Yapılacak iş — "Task: Click the magnifying glass search icon" ifadesini içeren satırdan "click(x=1547, y=27)" ifadesini içeren satıra kadar uzanan bölümü, iki uç satır da dahil olmak üzere, hiç değiştirmeden aktarın.

Çıkarılan satırlar —
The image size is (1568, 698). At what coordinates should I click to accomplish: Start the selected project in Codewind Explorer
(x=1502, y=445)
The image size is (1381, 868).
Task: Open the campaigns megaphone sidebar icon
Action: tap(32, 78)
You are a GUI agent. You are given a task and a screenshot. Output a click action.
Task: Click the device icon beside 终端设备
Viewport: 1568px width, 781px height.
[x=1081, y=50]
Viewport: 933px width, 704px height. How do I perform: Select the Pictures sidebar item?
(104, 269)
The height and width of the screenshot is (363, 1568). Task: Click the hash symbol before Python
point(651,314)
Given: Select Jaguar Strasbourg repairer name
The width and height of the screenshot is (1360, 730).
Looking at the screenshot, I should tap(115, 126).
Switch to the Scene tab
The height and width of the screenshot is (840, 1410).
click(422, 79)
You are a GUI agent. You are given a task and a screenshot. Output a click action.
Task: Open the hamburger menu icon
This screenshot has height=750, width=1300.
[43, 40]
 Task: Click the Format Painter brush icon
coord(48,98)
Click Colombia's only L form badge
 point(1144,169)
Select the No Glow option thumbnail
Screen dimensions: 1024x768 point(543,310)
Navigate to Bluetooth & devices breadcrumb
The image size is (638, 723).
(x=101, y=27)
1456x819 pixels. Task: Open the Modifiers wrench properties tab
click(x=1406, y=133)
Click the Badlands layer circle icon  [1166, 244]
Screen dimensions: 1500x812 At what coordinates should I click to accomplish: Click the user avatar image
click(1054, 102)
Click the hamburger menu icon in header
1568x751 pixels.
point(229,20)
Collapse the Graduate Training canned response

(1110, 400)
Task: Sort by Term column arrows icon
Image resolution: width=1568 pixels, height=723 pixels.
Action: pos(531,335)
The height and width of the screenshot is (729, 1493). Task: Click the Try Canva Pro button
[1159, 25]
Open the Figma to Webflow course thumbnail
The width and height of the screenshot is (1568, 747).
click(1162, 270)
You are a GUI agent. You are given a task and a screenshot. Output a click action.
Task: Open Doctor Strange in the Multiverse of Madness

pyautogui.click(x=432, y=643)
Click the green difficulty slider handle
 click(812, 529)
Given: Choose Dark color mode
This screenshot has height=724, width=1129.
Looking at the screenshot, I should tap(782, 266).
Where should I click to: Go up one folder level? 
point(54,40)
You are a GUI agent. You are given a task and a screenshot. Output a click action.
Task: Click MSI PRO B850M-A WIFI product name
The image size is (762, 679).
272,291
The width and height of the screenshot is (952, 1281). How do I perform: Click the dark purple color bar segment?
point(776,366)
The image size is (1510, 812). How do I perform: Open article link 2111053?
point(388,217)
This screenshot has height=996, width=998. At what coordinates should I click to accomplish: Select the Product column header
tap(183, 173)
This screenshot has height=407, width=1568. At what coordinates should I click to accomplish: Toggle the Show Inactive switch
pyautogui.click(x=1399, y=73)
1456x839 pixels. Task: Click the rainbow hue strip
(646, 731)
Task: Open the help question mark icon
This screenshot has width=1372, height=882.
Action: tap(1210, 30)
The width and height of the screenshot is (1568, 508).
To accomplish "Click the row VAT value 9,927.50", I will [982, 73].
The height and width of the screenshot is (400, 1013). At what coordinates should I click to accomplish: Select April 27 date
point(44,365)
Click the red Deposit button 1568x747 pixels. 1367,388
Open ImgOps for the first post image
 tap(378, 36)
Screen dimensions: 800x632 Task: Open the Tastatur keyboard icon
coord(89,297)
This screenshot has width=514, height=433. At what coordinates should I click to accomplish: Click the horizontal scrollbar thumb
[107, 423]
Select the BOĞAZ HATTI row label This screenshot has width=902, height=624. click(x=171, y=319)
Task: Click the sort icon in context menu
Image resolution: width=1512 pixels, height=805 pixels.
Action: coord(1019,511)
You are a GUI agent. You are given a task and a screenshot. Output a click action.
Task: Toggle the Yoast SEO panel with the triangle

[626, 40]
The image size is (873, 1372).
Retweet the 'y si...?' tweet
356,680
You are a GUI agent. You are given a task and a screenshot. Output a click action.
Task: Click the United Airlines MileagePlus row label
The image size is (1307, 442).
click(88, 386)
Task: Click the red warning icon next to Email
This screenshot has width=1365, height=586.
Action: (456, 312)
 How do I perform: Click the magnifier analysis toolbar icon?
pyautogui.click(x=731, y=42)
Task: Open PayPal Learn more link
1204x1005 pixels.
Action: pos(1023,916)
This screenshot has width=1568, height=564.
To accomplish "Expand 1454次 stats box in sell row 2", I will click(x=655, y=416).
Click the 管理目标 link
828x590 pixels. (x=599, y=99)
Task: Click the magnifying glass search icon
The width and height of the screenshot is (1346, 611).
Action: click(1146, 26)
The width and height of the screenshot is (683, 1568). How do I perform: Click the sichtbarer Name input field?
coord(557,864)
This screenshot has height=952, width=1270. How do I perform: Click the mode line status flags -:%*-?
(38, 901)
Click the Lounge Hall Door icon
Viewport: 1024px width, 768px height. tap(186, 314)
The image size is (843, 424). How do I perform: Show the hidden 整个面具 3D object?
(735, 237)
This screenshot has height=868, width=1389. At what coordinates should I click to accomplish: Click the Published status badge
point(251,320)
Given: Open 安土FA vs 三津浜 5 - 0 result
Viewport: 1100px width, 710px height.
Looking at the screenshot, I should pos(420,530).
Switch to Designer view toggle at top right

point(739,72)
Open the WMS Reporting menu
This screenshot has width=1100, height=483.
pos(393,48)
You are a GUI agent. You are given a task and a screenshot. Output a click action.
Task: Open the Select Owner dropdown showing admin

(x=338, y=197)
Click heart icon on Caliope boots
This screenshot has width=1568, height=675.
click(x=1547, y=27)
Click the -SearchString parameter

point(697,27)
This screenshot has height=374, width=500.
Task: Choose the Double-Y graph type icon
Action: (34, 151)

Tam çıktı —
Task: Click the magnifying glass search icon
The width and height of the screenshot is (1346, 611).
Action: click(1146, 26)
The width and height of the screenshot is (683, 1568). How do I perform: Click the sichtbarer Name input field?
coord(557,864)
This screenshot has height=952, width=1270. How do I perform: Click the mode line status flags -:%*-?
(38, 901)
Click the Lounge Hall Door icon
Viewport: 1024px width, 768px height. tap(186, 314)
The image size is (843, 424). How do I perform: Show the hidden 整个面具 3D object?
(735, 237)
This screenshot has height=868, width=1389. At what coordinates should I click to accomplish: Click the Published status badge
point(251,320)
Given: Open 安土FA vs 三津浜 5 - 0 result
Viewport: 1100px width, 710px height.
Looking at the screenshot, I should pos(420,530).
Switch to Designer view toggle at top right

point(739,72)
Open the WMS Reporting menu
This screenshot has width=1100, height=483.
pos(393,48)
You are a GUI agent. You are given a task and a screenshot. Output a click action.
Task: Open the Select Owner dropdown showing admin

(x=338, y=197)
Click heart icon on Caliope boots
This screenshot has width=1568, height=675.
click(x=1547, y=27)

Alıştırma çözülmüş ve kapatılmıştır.